My grandma's 3 brothers that have passed

It got me to think, "what am I doing?!" My family jokes around about being overweight or loving fried, greasy, fatty, salty Filipino foods or excessive amounts of red meat, but no one ever sat us down and told us that X amount of family members have died from unhealthy eating habits and lifestyles. After Tito Flory died from a stroke, it honestly put me in check. I know it shouldn't take a family death to wake me up but sometimes I guess it was what I need. So here's my public declaration and cry for help. I'm not so much worried about being skinny and being a size 2 within 3 months. I want to make a LIFESTYLE change. I want to be healthy. I'm tired of being tired (literally). I'm forever sleepy, always craving, eating what I want, when I want, how much I want. Portion control is my weakness. I know it sounds fatty but I legit have a food issue I think! If something tastes yummy to me it's like I have to keep eating it until it's all gone! Out of sight out of mind or something. I don't know. I could barely breathe sometimes and I'll still pick at my plate for whatever reason. No self strength or something. I was raised to not waste food either. "Clean your plate" they tell me. "You know how many people are starving around the world and look how much food you waste" they say. Also, growing up I was used to eating a certain amount of food. Nowadays, if I see that I only ate a quarter of my "usual" portion, my brain is like "there's no way you're full because you only had X amount of food. I could feel content physically with the little portion I ate but my brain is telling me it wasn't enough.
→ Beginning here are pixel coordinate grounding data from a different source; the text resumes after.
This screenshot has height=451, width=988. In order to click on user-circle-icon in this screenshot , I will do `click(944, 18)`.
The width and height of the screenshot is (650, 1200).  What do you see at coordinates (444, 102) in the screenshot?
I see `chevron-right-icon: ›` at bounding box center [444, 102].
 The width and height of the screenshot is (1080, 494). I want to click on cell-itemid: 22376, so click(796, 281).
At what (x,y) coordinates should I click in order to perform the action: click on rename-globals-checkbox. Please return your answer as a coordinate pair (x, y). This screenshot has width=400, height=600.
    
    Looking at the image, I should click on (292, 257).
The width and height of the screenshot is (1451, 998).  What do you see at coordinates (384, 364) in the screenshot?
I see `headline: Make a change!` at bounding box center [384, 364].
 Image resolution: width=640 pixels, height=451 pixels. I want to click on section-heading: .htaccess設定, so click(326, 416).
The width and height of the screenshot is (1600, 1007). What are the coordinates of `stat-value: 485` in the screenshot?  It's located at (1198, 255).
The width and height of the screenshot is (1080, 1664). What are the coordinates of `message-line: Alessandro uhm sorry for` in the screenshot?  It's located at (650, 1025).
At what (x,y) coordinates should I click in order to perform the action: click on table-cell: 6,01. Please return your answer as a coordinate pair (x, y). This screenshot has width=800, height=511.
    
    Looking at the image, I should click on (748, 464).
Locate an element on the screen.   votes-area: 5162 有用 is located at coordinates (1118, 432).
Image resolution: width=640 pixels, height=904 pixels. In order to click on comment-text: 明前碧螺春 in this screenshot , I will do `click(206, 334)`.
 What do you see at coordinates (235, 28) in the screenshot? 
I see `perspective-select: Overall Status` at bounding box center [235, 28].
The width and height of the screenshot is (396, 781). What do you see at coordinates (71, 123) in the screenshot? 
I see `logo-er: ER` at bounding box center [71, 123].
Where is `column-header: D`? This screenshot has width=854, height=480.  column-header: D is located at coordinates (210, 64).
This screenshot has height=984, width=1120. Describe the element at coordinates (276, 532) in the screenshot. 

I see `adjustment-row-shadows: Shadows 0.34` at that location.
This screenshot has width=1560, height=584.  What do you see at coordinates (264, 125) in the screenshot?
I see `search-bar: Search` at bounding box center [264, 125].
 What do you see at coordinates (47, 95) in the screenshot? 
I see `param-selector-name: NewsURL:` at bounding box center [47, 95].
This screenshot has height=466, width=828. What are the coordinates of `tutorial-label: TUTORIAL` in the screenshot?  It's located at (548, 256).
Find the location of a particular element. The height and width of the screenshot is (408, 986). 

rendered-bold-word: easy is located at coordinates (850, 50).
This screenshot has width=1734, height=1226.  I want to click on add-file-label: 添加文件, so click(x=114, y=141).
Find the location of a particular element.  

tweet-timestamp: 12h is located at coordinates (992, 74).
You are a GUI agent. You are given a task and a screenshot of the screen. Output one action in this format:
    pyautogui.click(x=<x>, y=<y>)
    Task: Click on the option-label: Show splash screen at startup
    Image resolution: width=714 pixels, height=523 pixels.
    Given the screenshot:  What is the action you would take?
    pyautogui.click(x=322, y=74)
No more. I feel like I'm young enough where I can still make a change for the healthier. I want to life to be 110 years old if I'm allowed the privilege. I want to see my great-grandkids and run around with them too. No more getting winded by just walking up the stairs. No more borderline high blood pressure. JAM's going to be 7 years old this year! Let's shed that extra 35-40 lbs. of baby weight I've maintained over these 7 years. It's time. I'm ready. I hope my family joins me on this venture so we can be healthy TOGETHER! It's not funny anymore. My grandparents are outliving people 5 to 10+ years younger than them to health issues that can possibly be reversed! I don't have many health nut or positive role models surrounding me when it comes to living this healthy lifestyle change. Where do I start?
I know the "healthy me" is in there somewhere!


You guys need to be my motivation and weight loss buddy until I figure this thing out!